In the Knockmealdown Mountains in County Waterford is another memorial in the form of an 18m high round tower. It was erected in 1935 on the spot where Liam Lynch, military leader of the anti-treaty Irish Republican Army during the Irish Civil War is thought to have fallen in 1923.

The Ulster History Park in County Tyrone has a replica of a round tower.

St Patrick's Church of Ireland church in Saul, County Down has a round tower, built in 1933.

The Chaine Memorial Tower in Larne County Antrim is a lighthouse done in the style of a round tower.
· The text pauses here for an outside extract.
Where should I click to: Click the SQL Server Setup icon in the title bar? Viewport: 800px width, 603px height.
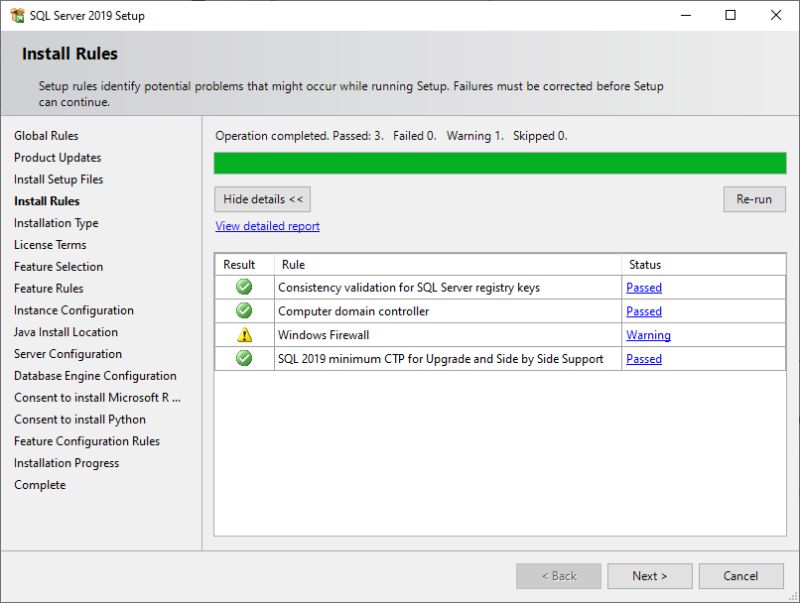(x=16, y=15)
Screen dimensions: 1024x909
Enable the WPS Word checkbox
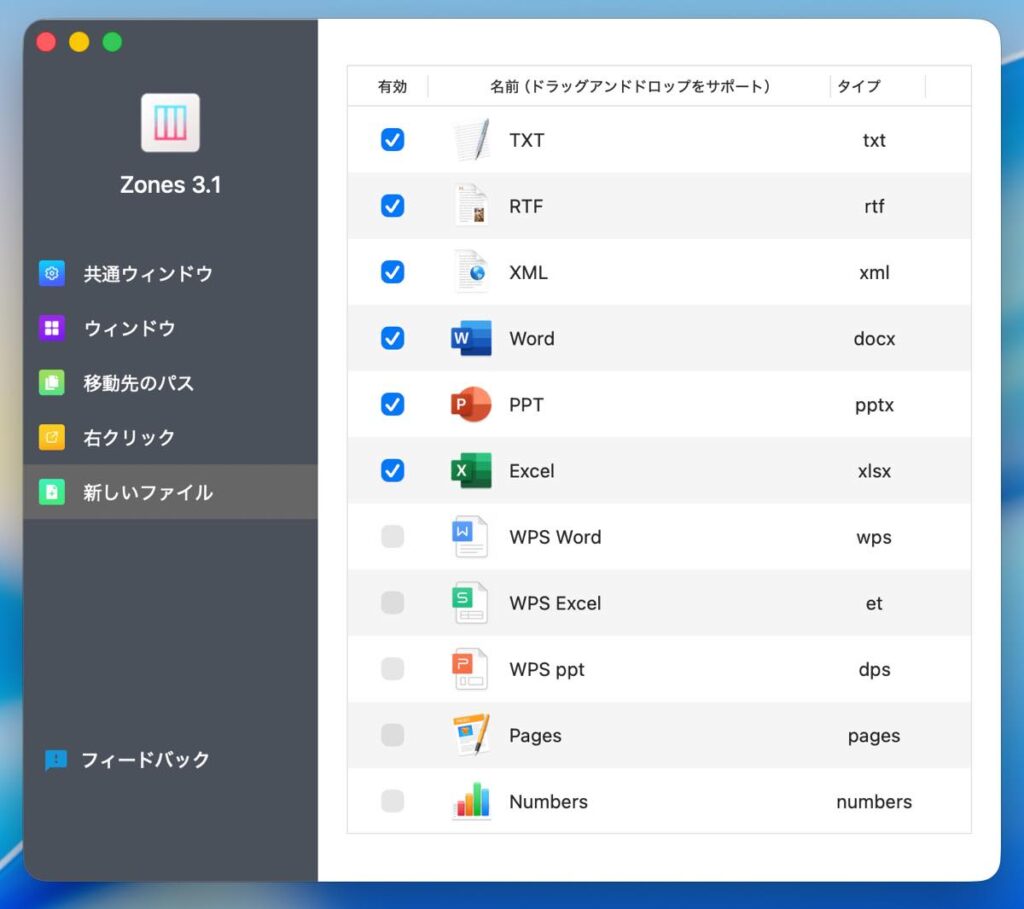(393, 537)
It was built to commemorate James Chaine, a former MP for Antrim.

Outside Ireland

Another "revival" round tower was built in 1997 in the Island of Ireland Peace Park in Belgium, as a war memorial to the soldiers of the island of Ireland who died, were wounded or are missing from World War I. The  tower is in the traditional design of an Irish round tower and is partially built with stone from a former army barracks in Tipperary.

At Saint Mary's Cemetery in Milford, Massachusetts a round tower was built of Milford granite in the late 19th century as a memorial to central Massachusetts' Irish immigrants, of whom thousands are buried there.
In 2003 Tony Ryan, a native of Thurles, County Tipperary, built a round tower at his Castleton Lyons Stud in Kentucky.

The second church to be built on the site of St John the Evangelist Catholic Church in East Melbourne, Victoria, Australia, completed in December 1900, features a 13-metre Irish round tower on its eastern side.  The tower is based on the entrance to King Cormac's Chapel on the Rock of Cashel in Tipperary, built in 1137.  The structure is now part of the Catholic Leadership Centre, operated by the Catholic Education Office Melbourne.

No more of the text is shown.